All apply DOT-regulated testing for safety-sensitive positions and corporate testing for non-DOT positions, with cannabis as a disqualifier.
Maritime / Port Industry
The Port of South Louisiana (between New Orleans and Baton Rouge) is by tonnage one of the busiest ports in the Western Hemisphere; the Port of New Orleans ranks among the top container and cruise ports. Longshore work, pilotage, and barge operations are largely Coast Guard and DOT regulated, with the same THC disqualification rules. The Mississippi River pilots' associations enforce particularly strict standards.
The Calcasieu / Cameron Petrochemical Corridor
Lake Charles and the surrounding Calcasieu and Cameron parishes are dominated by petrochemical plants — Sasol, Cheniere Energy LNG, Lake Charles LNG, Phillips 66, Citgo, ConocoPhillips. The local economy is structured around DOT-tested oil and gas employment and a half-dozen riverboat casinos that screen aggressively. See Acadiana page.
Federal Contractors in Defense
Louisiana hosts substantial defense contracting beyond Michoud — including Bollinger Shipyards (Lockport), Textron Marine (in joint operations), and a constellation of supply and services contractors. Anyone with a security clearance — Confidential, Secret, Top Secret, TS/SCI — must answer cannabis-use questions on the SF-86 truthfully, and use within the past year is a serious adjudication issue.
Casinos
Louisiana's casino industry — riverboat operators in Lake Charles, Bossier City, Baton Rouge, and the New Orleans area, plus the land-based Caesars New Orleans — is licensed by the Louisiana Gaming Control Board, which requires drug screening for licensed gaming employees. THC positives commonly result in license denial or revocation independent of employer action.

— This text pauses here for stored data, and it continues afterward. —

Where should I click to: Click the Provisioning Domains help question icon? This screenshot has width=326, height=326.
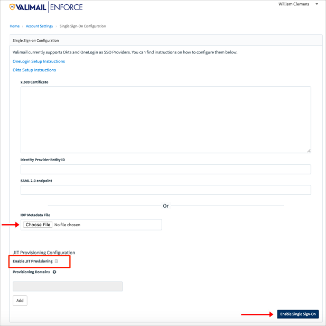(x=54, y=272)
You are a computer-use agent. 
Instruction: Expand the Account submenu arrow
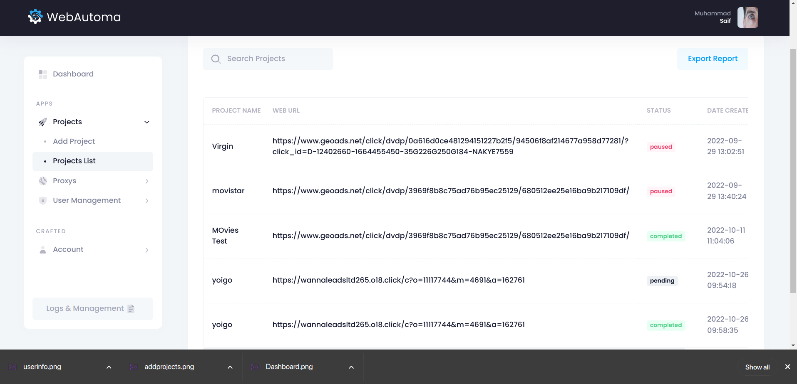[147, 250]
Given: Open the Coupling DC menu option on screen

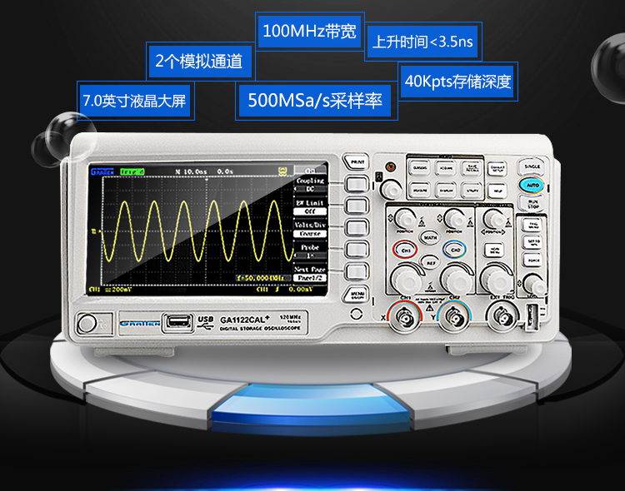Looking at the screenshot, I should point(310,185).
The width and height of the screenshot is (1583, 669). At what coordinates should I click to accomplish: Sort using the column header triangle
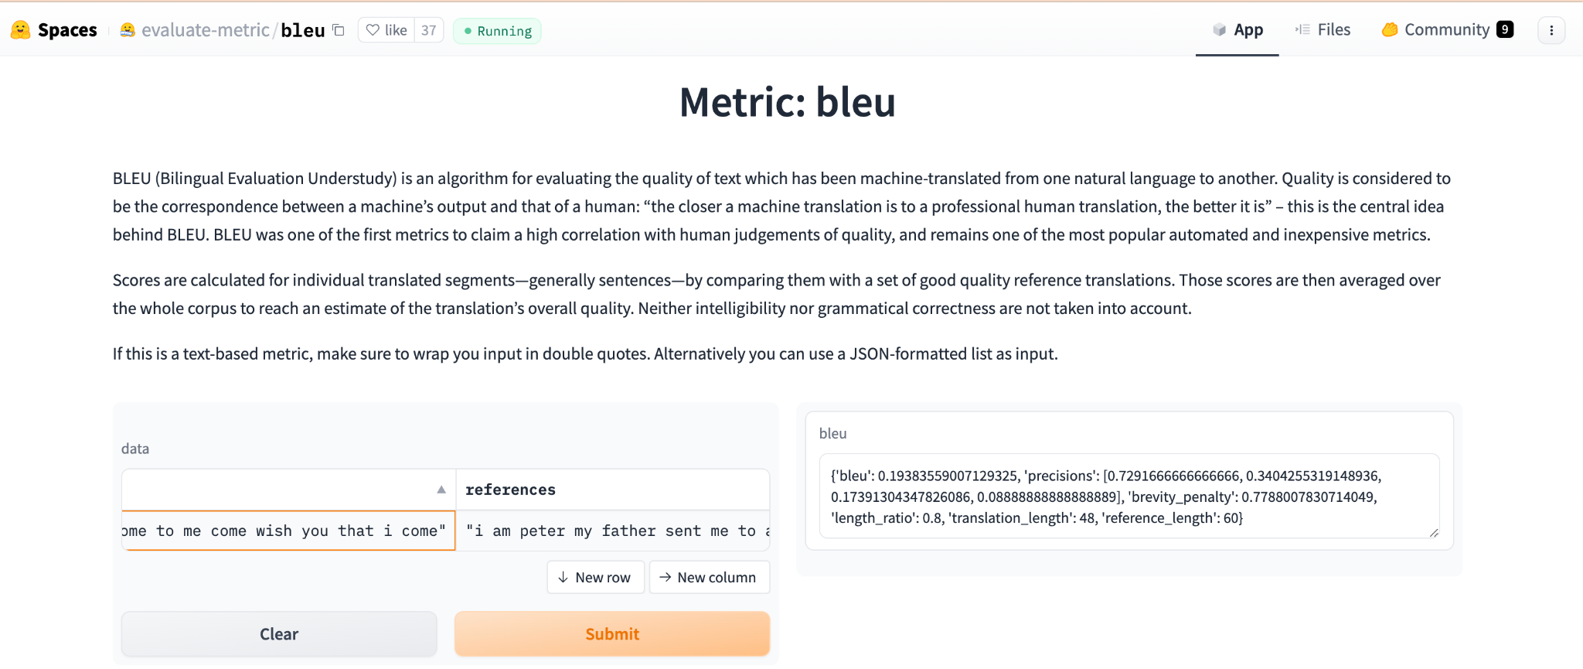pyautogui.click(x=441, y=490)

Federal Contractor Compliance
Federal contractors operating under the Drug-Free Workplace Act of 1988 must maintain a drug-free workplace policy. Cannabis users — including medical patients — are non-compliant by definition, and contracting officers have substantial discretion to require testing programs.
The Practical Reality
For Louisiana patients in DOT-regulated, oil-and-gas, casino, federal-contractor, or DoD-installation positions: assume your employer can terminate for a positive test even with a Louisiana medical card. Talk to a Louisiana employment attorney — the Louisiana State Bar Association maintains a referral service — before enrolling in the medical program if your job involves any federal nexus.

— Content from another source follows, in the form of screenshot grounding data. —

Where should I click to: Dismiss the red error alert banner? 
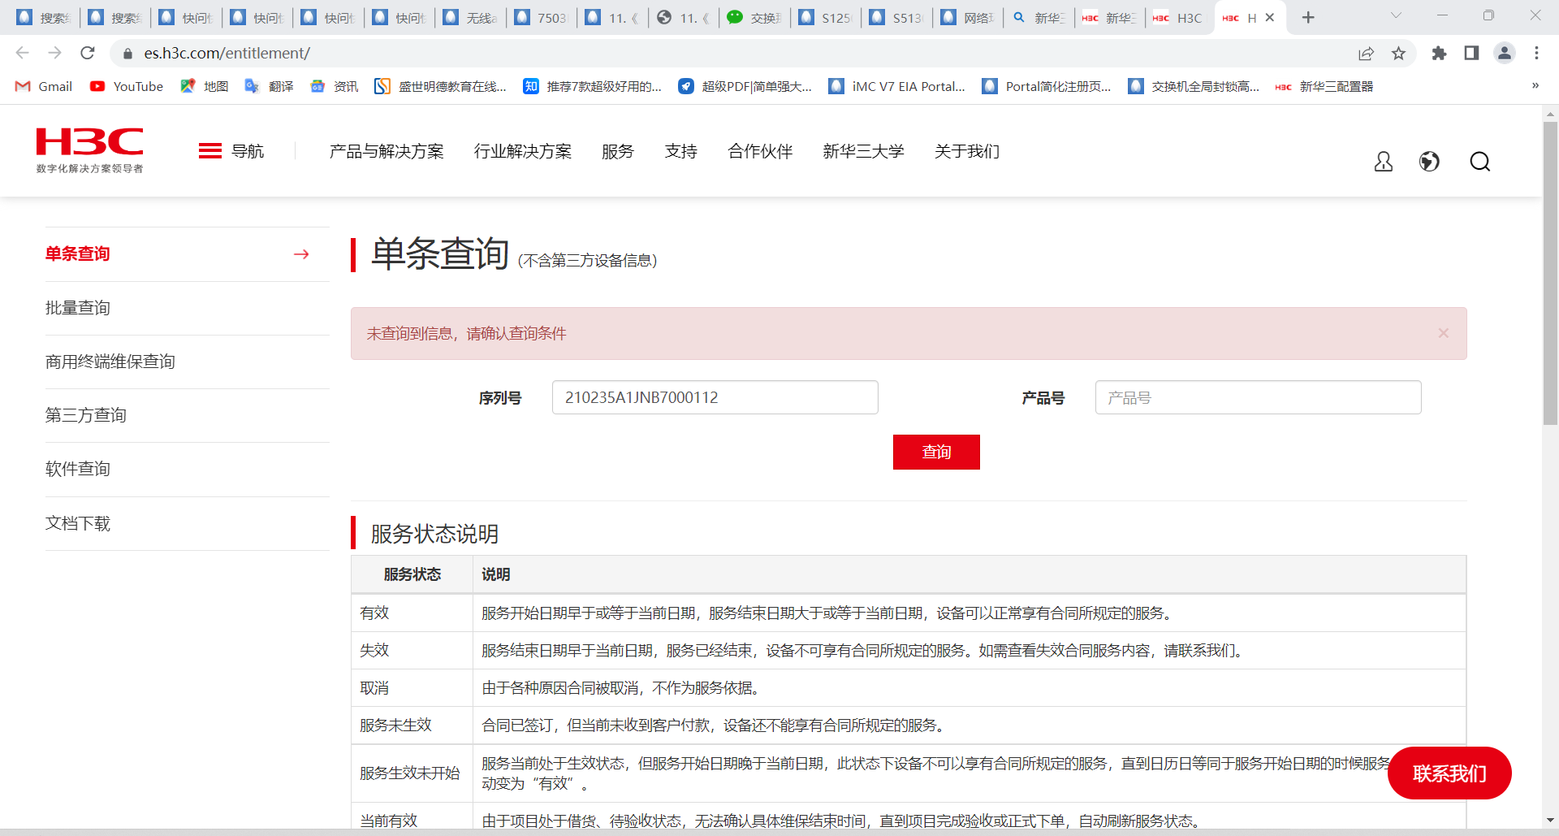pyautogui.click(x=1443, y=333)
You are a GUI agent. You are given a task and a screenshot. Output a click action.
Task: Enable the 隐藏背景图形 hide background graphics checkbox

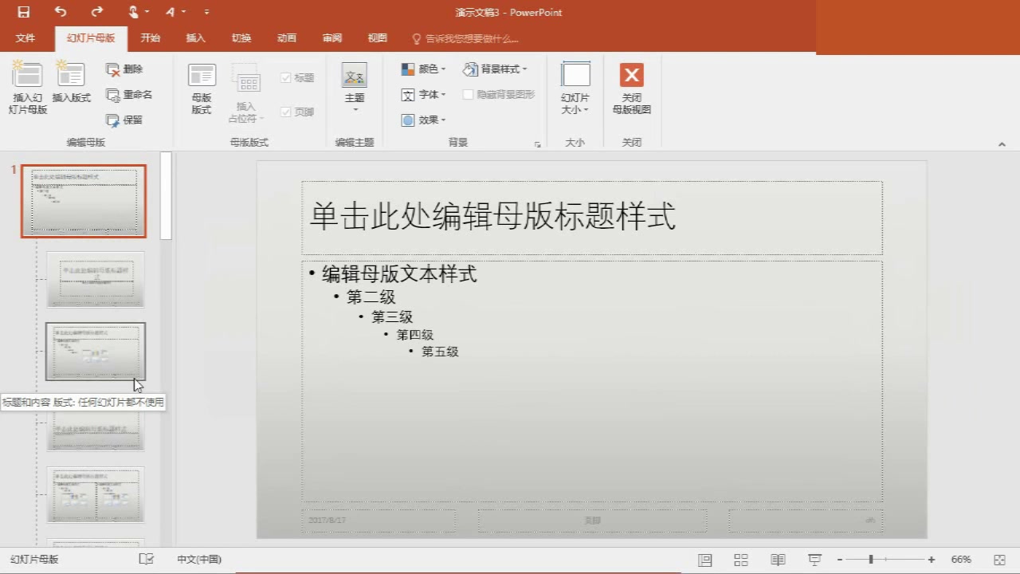click(x=469, y=95)
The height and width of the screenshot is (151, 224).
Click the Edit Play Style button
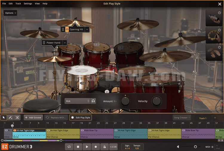click(x=81, y=118)
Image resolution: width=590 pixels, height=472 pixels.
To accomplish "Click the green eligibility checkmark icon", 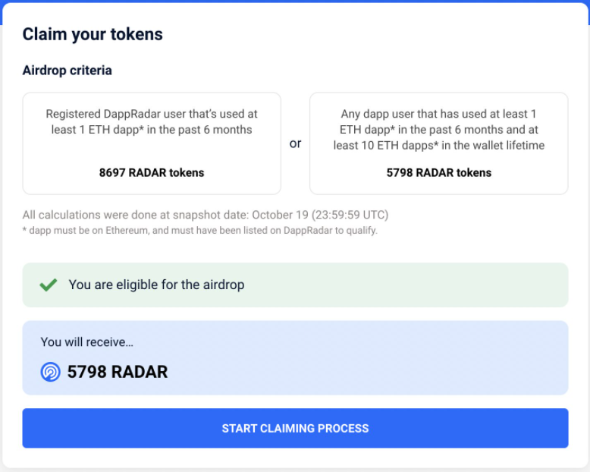I will point(49,285).
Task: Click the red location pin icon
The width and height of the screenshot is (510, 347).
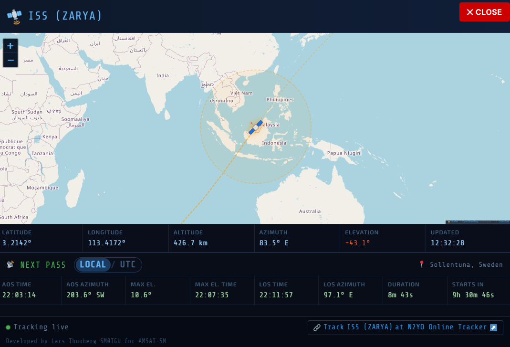Action: click(421, 264)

What Act 491 (2022) Covers
Act 491 of 2022 was Louisiana's first workplace-cannabis-protection statute. Its scope is narrow:
- Applies primarily to state and local government employees in non-safety-sensitive roles.
- Prohibits adverse action against a registered Louisiana medical-cannabis patient solely on the basis of a positive THC test, unless the position is safety-sensitive, federally regulated, or the patient was impaired on duty.
- Private employers retain broad discretion.
- Federal-regulated positions (DOT, DoD, federal contractor) are not covered.
⚠️ Act 491's interaction with later legislation should be verified; the statute has been refined in subsequent sessions and is the subject of ongoing case law.
Practical Advice for Louisiana Patients in the Workforce
Assume your employer can terminate for a positive test unless you are a state employee in a non-safety-sensitive role, and even then assume the employer will challenge.
Talk to a Louisiana employment attorney — the Louisiana State Bar Association maintains a referral service — before enrolling in the medical program if your job involves any federal nexus.